#### EXERCISE
Within the records below, reproduce without change the lines from the line that has "Select the visitor payment trigger" through the line that has "Viewport: 1043px width, 589px height.", and only those.

#### INPUT DATA
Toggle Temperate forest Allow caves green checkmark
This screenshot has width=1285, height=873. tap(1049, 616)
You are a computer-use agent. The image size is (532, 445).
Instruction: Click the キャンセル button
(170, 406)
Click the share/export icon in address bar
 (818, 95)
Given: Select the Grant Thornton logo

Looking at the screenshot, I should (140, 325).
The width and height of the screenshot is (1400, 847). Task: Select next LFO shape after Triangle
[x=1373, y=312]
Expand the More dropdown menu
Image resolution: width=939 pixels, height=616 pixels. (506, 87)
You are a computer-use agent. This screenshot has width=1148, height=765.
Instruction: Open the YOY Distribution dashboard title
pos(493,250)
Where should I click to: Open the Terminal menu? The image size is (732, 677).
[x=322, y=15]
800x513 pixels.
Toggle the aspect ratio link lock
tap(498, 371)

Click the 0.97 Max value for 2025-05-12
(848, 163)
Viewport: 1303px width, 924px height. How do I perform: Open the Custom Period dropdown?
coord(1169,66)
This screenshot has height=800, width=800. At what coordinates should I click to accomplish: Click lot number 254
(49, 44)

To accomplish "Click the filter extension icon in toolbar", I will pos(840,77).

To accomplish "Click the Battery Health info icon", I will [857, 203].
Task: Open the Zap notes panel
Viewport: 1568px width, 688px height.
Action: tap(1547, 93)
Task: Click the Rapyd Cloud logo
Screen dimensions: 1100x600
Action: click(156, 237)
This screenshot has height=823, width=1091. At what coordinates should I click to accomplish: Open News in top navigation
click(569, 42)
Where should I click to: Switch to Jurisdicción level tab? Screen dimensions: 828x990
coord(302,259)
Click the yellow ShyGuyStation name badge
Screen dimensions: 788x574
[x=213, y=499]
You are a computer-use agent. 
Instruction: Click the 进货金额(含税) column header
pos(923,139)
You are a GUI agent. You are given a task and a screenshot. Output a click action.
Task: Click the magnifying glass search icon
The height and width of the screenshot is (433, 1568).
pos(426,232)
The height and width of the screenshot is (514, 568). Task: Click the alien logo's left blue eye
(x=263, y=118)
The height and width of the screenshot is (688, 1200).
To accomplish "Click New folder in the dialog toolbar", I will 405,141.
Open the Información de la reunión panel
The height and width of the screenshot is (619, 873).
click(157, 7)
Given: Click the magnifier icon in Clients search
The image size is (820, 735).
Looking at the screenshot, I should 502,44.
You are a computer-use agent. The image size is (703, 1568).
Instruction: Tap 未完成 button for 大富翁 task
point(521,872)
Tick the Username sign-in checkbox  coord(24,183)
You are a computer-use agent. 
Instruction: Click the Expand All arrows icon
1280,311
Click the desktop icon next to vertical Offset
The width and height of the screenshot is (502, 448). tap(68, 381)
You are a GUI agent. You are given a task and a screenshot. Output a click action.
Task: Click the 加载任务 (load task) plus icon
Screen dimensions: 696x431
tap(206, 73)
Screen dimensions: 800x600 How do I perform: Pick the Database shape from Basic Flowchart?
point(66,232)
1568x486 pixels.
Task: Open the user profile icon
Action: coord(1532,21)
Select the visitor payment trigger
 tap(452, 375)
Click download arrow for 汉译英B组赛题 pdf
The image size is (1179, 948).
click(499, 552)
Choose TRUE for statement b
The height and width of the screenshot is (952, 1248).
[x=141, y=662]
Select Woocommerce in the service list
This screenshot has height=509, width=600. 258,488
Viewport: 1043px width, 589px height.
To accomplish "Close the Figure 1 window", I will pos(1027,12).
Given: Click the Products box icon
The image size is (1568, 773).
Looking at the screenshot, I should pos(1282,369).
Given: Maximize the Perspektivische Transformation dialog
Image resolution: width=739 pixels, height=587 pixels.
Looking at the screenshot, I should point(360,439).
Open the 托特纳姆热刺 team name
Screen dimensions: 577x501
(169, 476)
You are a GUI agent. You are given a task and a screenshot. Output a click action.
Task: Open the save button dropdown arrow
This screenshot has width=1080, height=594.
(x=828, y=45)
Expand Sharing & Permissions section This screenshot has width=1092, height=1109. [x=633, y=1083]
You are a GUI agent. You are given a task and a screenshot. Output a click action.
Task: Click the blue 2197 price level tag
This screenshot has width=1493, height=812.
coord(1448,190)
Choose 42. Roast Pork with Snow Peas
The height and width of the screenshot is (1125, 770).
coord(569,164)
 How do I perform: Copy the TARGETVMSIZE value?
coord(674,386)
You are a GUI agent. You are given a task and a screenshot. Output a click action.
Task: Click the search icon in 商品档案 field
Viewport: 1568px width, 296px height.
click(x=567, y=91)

#### EXERCISE SOLUTION
Select the visitor payment trigger
 tap(452, 375)
Click download arrow for 汉译英B组赛题 pdf
The image size is (1179, 948).
click(499, 552)
Choose TRUE for statement b
The height and width of the screenshot is (952, 1248).
[x=141, y=662]
Select Woocommerce in the service list
This screenshot has height=509, width=600. 258,488
Viewport: 1043px width, 589px height.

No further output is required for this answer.